> Exercise prompt:
Search the material below for the string "screenshot" and copy each line where it appears.

> Supplied entries:

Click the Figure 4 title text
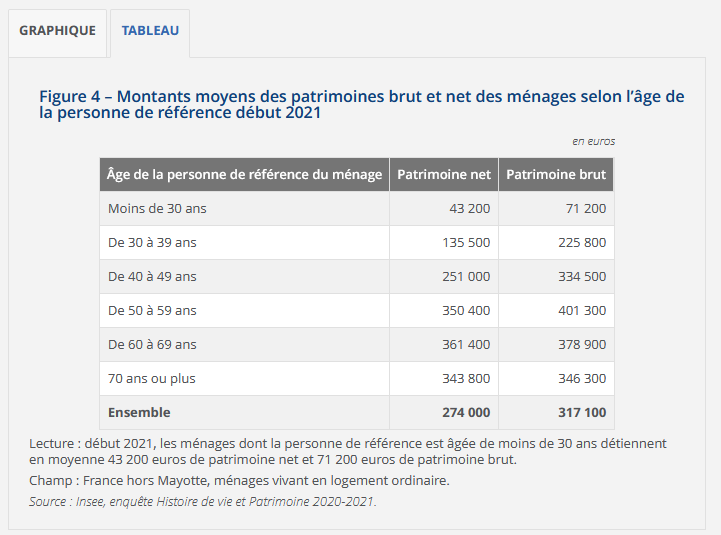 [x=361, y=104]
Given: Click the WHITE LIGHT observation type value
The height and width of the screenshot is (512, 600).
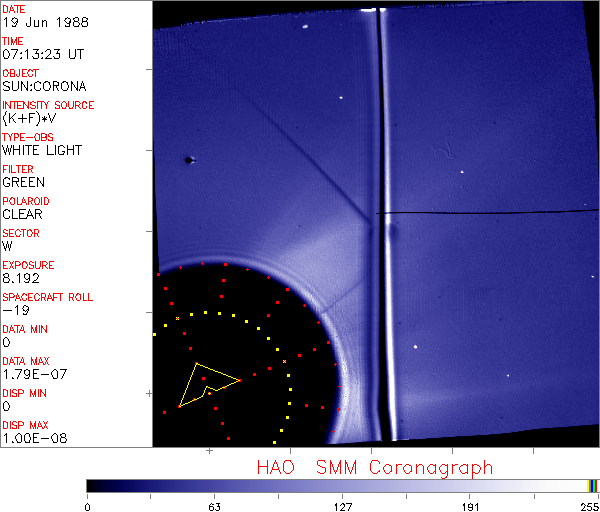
* * *
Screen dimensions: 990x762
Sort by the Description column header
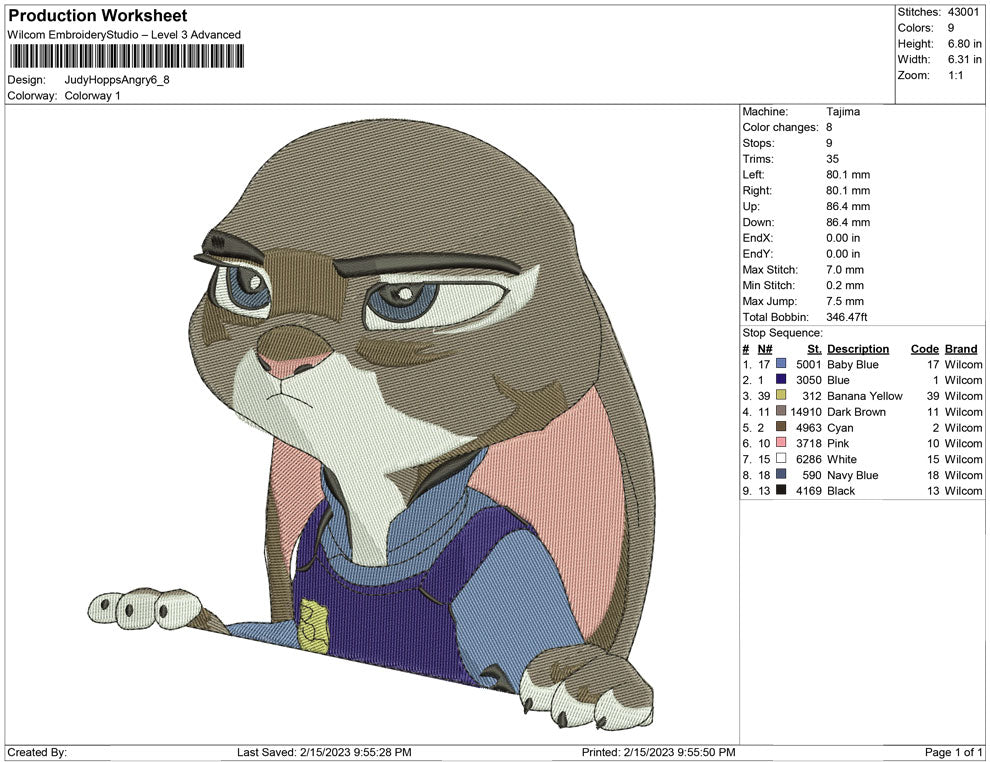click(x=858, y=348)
* * *
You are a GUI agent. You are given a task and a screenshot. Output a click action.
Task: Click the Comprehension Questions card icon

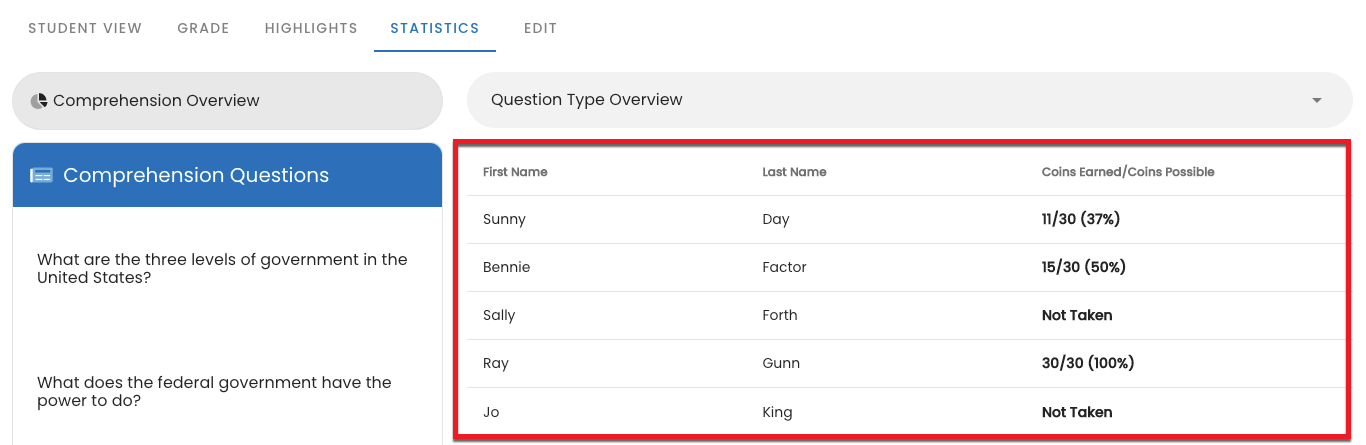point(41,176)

> Expected output:
The height and width of the screenshot is (512, 600).
You are a GUI agent. You are given a task and a screenshot. Output a click action.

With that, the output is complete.